Aufgabe:
Schreibe die Fortsetzung des Gedenktextes zu Dersim, beginnend nach seinem letzten Satz.

Text:
------------------------------------------------------------

Posted on 11 January 2009 by admin

Wir gedenken des 70. Jahrestages der Vernichtungsaktion des türkischen Militärs gegen die kurdische Bevölkerung in DERSIM.

Wir gedenken des 70. Jahrestages der Vernichtungsaktion des türkischen Militärs gegen die kurdische Bevölkerung in DERSIM.

Als ich vor 70 Jahren auf die Welt kam, hat die Türkei, in dieser Zeit  als Verbündete des Hitlers-Regimes meine Heimat DERSIM bombardiert und einen Völkermord an Kurden veranstaltet, während zur gleichen Zeit Guernica bombardiert wurde. Damals, wie auch heute, haben die vorschrittlichen Kräfte dieses Verbrechen in Guernica verurteilt.

Wir gedenken des 70. Jahrestages der Vernichtungsaktion des türkischen Militärs gegen die kurdische Bevölkerung in DERSIM.

Als ich vor 70 Jahren auf die Welt kam, hat die Türkei, in dieser Zeit  als Verbündete des Hitlers-Regimes meine Heimat DERSIM bombardiert und einen Völkermord an Kurden veranstaltet, während zur gleichen Zeit Guernica bombardiert wurde. Damals, wie auch heute, haben die vorschrittlichen Kräfte dieses Verbrechen in Guernica verurteilt.

 

Aber dass weit hinten in der Türkei ein Volk  vom türkischen Militär dezimiert wurde, sah  die Welt leider nicht.  Vor 70 Jahren sagte Seyid Riza, der damals 75 Jahre alt  war und gegen den türkischen Militarismus kämpfte, bevor er aufgehängt wurde:

„Ich habe nach meinem Gewissen gehandelt. Meine höchsten Interessen galten der Freiheit meines Volkes und meiner Heimat.“

 

Nachdem die türkische Armee mit voller Brutalität über Dersim wie ein Zylinder rollte, und Zehntausende getötet, Zehntausende Kurden deportiert hatte, hat sie die zahlreichen Kasernen umfunktioniert, um kurdische Kinder einzuschulen und als gute Türken zu erziehen.

------------------------------------------------------------

Gegebene Angaben:

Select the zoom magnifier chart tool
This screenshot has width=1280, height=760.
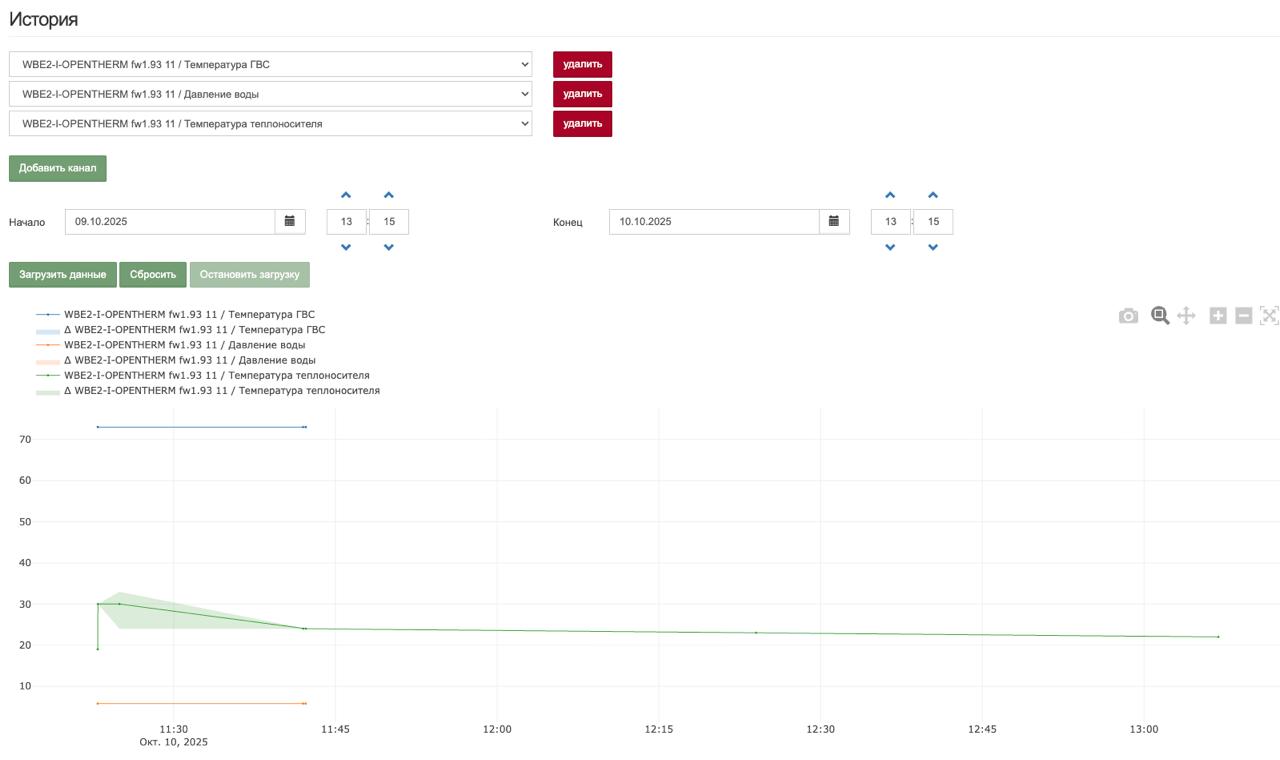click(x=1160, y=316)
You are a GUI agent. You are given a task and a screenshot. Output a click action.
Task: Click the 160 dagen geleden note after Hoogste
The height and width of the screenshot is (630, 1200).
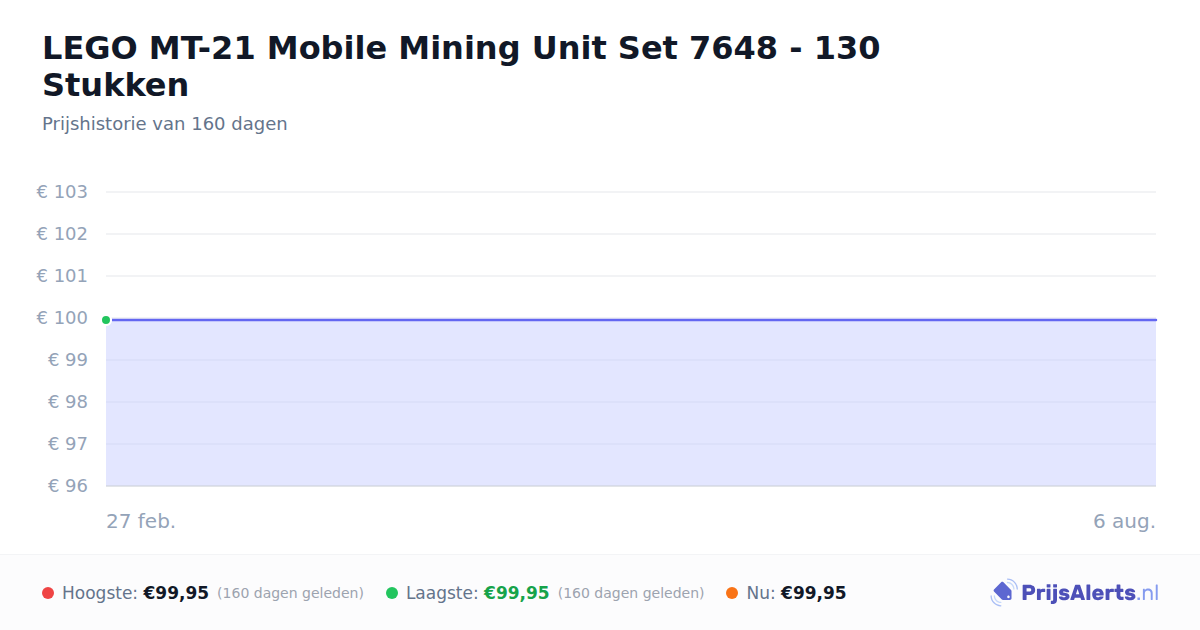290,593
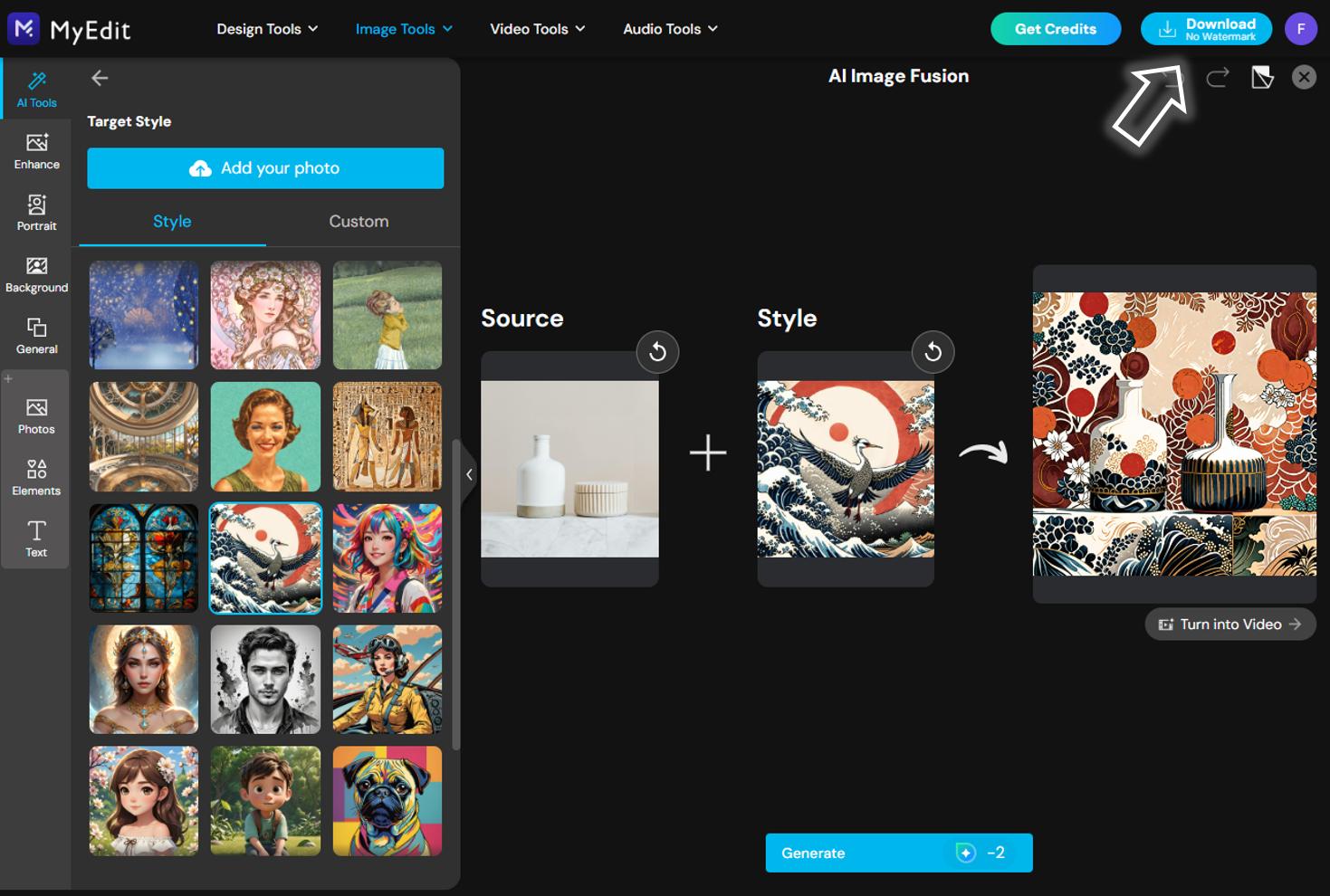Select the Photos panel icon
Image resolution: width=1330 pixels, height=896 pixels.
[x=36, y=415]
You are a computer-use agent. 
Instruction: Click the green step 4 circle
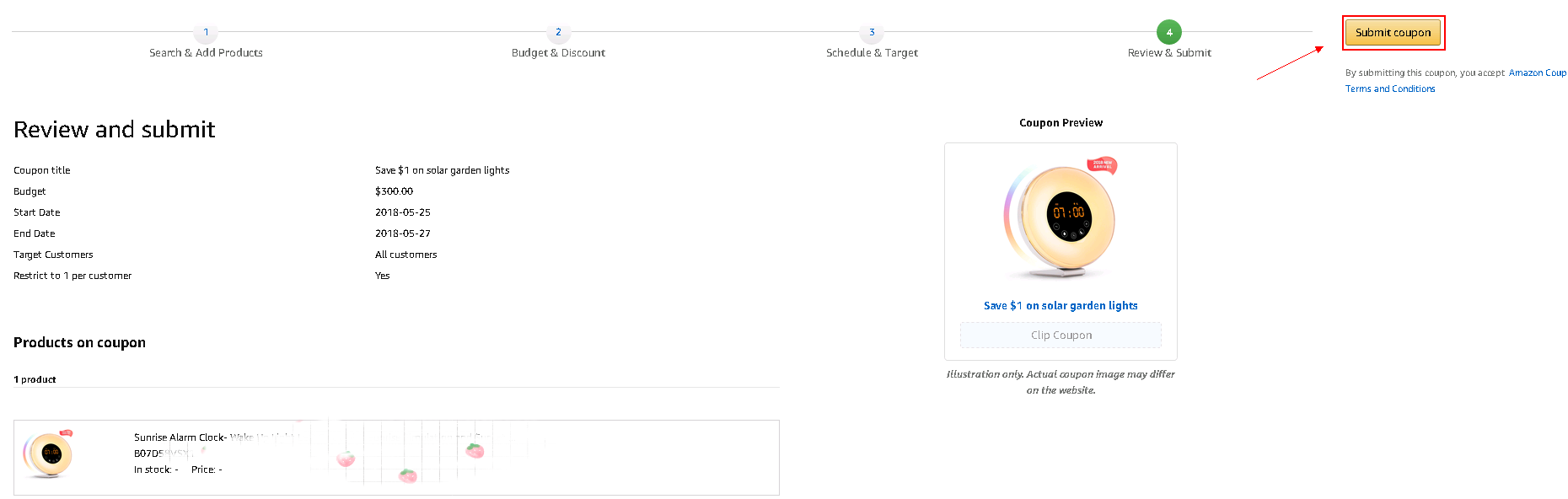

------------------------------------------------------------

Antwort:
Die Behörden haben die kurdischen Kinder willkürlich in den Dörfern gesammelt und in diese Kasernen gesteckt, um sie wie Hunde zu dressieren.

 

Aus diesen Kindern, deren Väter und Großväter getötet worden waren, wurden erfolgreich gute Türken gemacht. Der Staat hat sie dann für seine Zwecke gegen Kurden benützt. Das heißt, die Türkei hat nach diesem Genozid in kraftvoller Weise einen Ethnozid durchgefürt.

 

Als ich sieben Jahre alt wurde, musste ich die Sprache der Unterdrücker, die Sprache der Kolonisatoren lernen, und erleben, dass meine Muttersprache nicht als menschliche Sprache gesehen wurde. In dieser Sprache durfte ich weder weinen noch lachen, sprechen war ohnehin untersagt.

 

Meine Muttersprache war die Sprache von „Unmenschen“, sie existierte nicht. Wer behauptet, sie sei eine Sprache der Menschen, war er ein feind der Türkei, ein Spion, ein Verräter, ein Speratist, ein Bandit.

 

Je mehr ich in der Sprache der Efendis dressiert wurde, desto fremder wurde mir meine Mutter, die mir  gleich zweimal das Leben gegeben hatte. Sie lächelte und gab keine Antwort, wenn ich in türkischer Sprache Fragen stellte.

„Er soll leben. Am besten soll er mit der Sprache der Efendis aufwachsen.“

Das Leid, das sie ertragen hatte, sollte nicht mein Schicksal werden. Wer Kurdisch sprach oder sich in irgendeiner Weise zum Kurdentum bekannte, für den war alles vorbei.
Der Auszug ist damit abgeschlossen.